Amulette
- Histoire
- Alfred Maury
- Encyclopédie moderne
Amulette. Ce mot sert à désigner des objets que l’on porte sur le corps et auxquels on attribue la propriété d’écarter, soit les douleurs et les maladies, soit les événements fâcheux ; il n’est que 1a transcription française du latin amuleta, originairement amoleta, que Vossius fait dériver d’amoliri, éloigner, chasser.
Qu’un danger imminent ait été détourné de dessus la tête d’une personne au naturel crédule et superstitieux, qu’une douleur qui assiégeait cette même personne se soit tout à coup apaisée, qu’un événement heureux soit venu, à l’improviste, la tirer d’un état de misère ou d’inquiétude, rarement son esprit reportera ce changement à sa véritable cause. Au lieu d’y voir le résultat de l’enchaînement des circonstances, du concours des événements amenés par la nature des événements antérieurs, d’une réaction opérée dans l’économie en vertu des lois physiologiques, elle rattachera ce fait à une cause qui lui est parfaitement étrangère, et attribuera la production de ces vicissitudes, auxquelles leur caractère imprévu donne une apparence miraculeuse, à un objet qui leur est au fond indifférent. Que cet objet ait frappé surtout cet esprit superstitieux, que les croyances religieuses qu’il rappelle, dont il est l’image, lui donnent une importance toute spéciale, et dès fors cette fausse association d’idées aura lieu immanquablement : le changement qui s’est opéré sera regardé comme l’effet de l’objet. Une fois justifiée par une circonstance fortuite, par la rencontre d’un événement produit et d’une cause qui n’a pu en aucune façon l’engendrer, mais que l’on tient cependant comme l’amenant nécessairement, la foi à la cause sera définitivement établie ; et, cette erreur se propageant, tous les objets de même nature que ceux auxquels on a primitivement attribué une action imaginaire, seront acceptés comme des moyens certains d’enfanter ces heureux événements que l’homme appelle de tous ses vœux. C’est ainsi qu’est née la croyance aux amulettes, superstition grossière, fruit, comme on le voit, de l’ignorance des causes réelles, et dont la persistance est due aux hasards qui semblent confirmer quelquefois l’efficacité de leur emploi.

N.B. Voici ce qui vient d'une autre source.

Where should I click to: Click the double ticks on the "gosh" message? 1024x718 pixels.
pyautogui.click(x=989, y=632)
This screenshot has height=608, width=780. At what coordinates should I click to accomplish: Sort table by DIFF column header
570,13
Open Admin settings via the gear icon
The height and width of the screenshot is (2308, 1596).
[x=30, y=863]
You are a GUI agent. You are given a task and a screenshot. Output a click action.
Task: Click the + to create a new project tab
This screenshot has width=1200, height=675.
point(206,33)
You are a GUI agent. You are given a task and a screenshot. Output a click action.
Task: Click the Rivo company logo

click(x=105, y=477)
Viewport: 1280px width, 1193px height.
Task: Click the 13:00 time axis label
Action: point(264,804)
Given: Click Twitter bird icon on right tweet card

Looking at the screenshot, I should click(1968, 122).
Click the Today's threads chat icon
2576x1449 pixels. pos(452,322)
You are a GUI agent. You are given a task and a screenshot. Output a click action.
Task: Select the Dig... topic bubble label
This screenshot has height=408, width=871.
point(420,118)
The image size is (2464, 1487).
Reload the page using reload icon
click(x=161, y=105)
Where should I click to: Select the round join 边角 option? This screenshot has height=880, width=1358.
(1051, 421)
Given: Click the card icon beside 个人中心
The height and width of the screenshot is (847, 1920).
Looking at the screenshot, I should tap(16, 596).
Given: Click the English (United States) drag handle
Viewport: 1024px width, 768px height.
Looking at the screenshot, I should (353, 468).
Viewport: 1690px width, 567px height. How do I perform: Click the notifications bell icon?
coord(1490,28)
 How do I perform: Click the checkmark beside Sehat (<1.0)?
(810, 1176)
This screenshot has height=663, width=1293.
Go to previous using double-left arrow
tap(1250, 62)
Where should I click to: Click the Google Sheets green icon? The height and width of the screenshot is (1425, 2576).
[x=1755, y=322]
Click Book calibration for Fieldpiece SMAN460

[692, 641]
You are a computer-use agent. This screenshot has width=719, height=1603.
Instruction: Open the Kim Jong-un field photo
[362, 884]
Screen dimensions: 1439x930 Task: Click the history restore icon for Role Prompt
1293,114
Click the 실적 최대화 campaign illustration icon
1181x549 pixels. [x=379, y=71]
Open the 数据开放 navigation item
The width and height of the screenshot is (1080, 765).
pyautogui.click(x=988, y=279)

L’Orient est la patrie des amulettes, ainsi que de la plupart des croyances qui ont exercé le plus d’empire sur l’esprit humain. Les Juifs connaissaient les amulettes, sous le nom de tothaphoth. Moïse, pour détruire chez son peuple cette superstition, ordonna que l’on portât à la main ou attachés sur le front les préceptes de la loi ; qu’on les inscrivît au seuil des maisons et sur les poteaux de la porte ; substituant ainsi à une pratique superstitieuse un usage d’un but tout moral, qui devait sans cesse rappeler à l’Israélite les devoirs qu’il avait à remplir. Mais cette coutume de porter des sentences tirées du Pentateuque inscrites sur ses vêtements, des tephillim, comme les nommaient les Hébreux, dégénéra promptement en une superstition absolument semblable à celle que Moïse avait voulu combattre ; et l’un attacha bientôt à ces phylactères une vertu matérielle et intrinsèque, qui les transforma en de véritables amulettes : les femmes juives portaient également certains bijoux, auxquels elles attribuaient une puissance préservative. Les lekhaschim ou figures de serpents, dont parle Isaïe, étaient de ce nombre ; ils avaient la propriété d’écarter les mauvais esprits et les animaux venimeux. En général, on supposait, par le principe similia similibus, que les images d’esprits et d’animaux malfaisants écartaient ces animaux eux-mêmes. C’est ainsi que la croyance qui faisait porter des serpents aux femmes juives fit élever par Moïse le serpent d’airain, pour guérir ceux qui avaient été piqués par ces reptiles.
A l’époque du Christ, l’usage des amulettes et des charmes était fort accrédité chez les Hébreux. On attribuait à Salomon la composition de plusieurs de ceux qu’on tenait comme les plus puissants. L’historien Josèphe nous apprend qu’on chassait avec eux les mauvais esprits et les maladies. Cette superstition provenait évidemment des anciens Persans, chez lesquels les tahvids ou taavids jouaient identiquement le rôle des phylactères hébreux. On les appliquait de même sur différentes parties du corps, pour se préserver de différents maux. Et ce qui ajoute à la ressemblance, c’est que tous ces tahvids étaient faits au nom de Feridoun, roi célèbre dont l’histoire offre plus d’une analogie avec celle de Salomon.